#### WHAT THE TASK ASKS:
Skip the pictures. Quote every line below, exactly, from the one with "Select the Start Up icon" through the final line.

#### Pixel coordinate grounding data:
___
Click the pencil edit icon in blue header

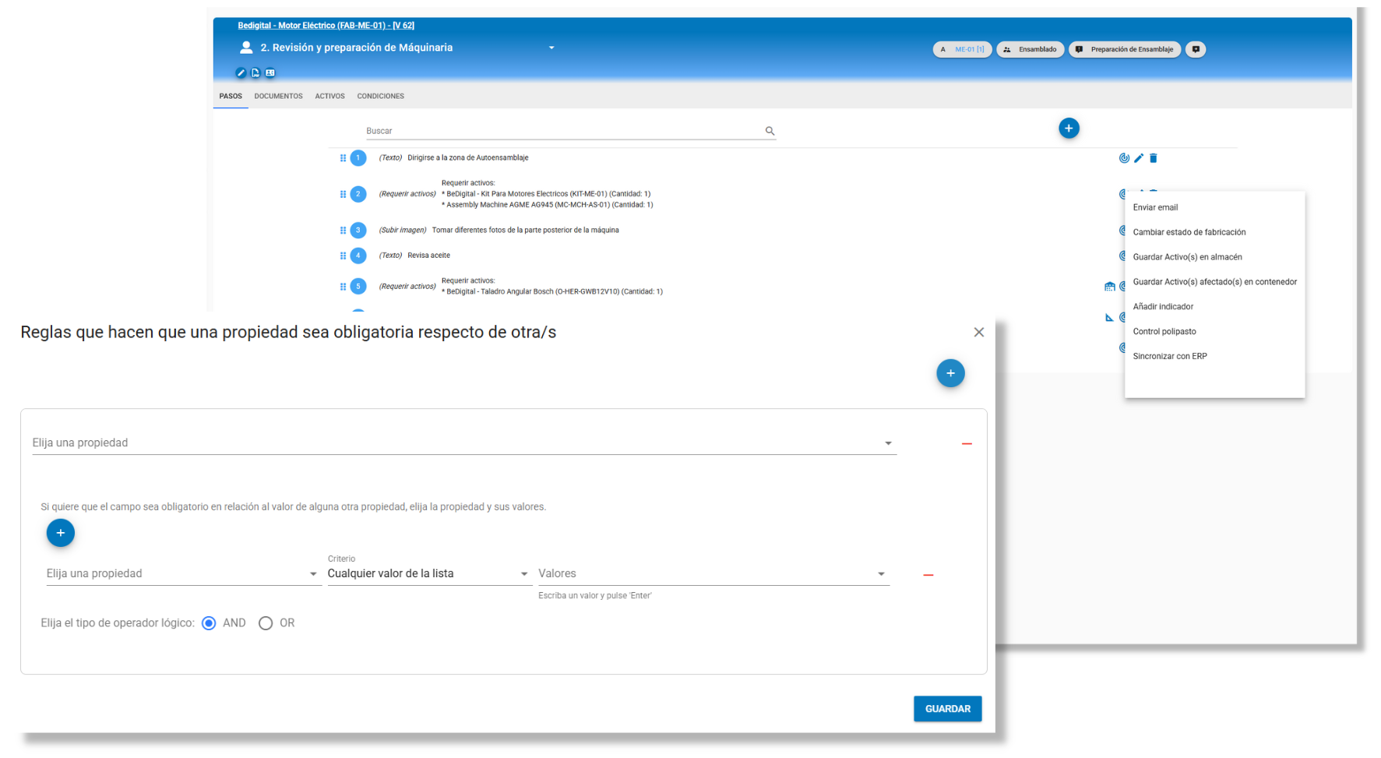[x=241, y=73]
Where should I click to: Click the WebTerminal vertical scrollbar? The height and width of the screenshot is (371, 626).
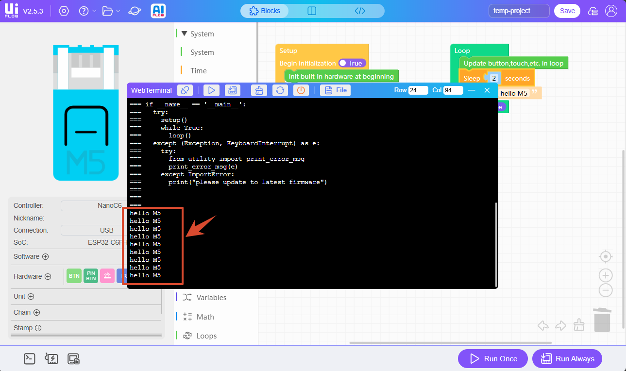495,244
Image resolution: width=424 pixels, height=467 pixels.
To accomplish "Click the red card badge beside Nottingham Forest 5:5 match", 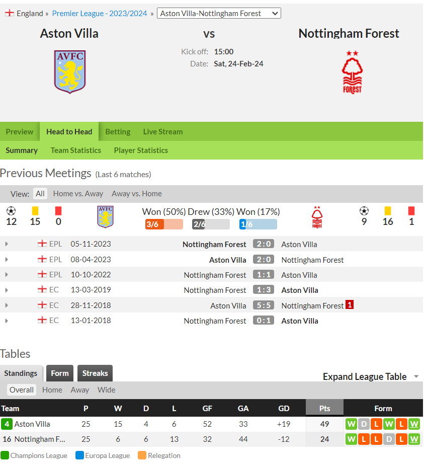I will tap(350, 304).
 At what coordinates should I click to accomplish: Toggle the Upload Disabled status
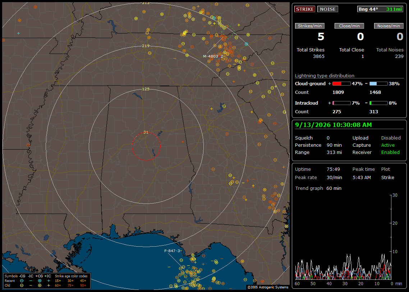(391, 138)
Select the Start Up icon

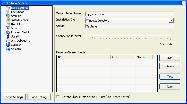tap(8, 16)
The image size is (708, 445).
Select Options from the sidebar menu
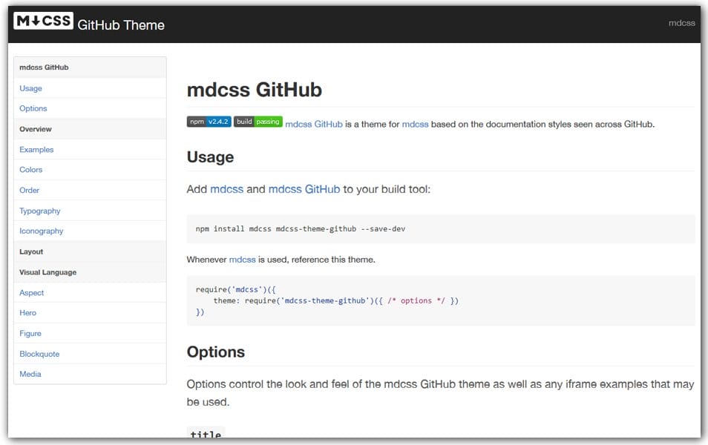pos(33,108)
___
#### OUTPUT OF THE EXERCISE:
Select the Start Up icon

tap(8, 16)
The image size is (708, 445).
Select Options from the sidebar menu
pos(33,108)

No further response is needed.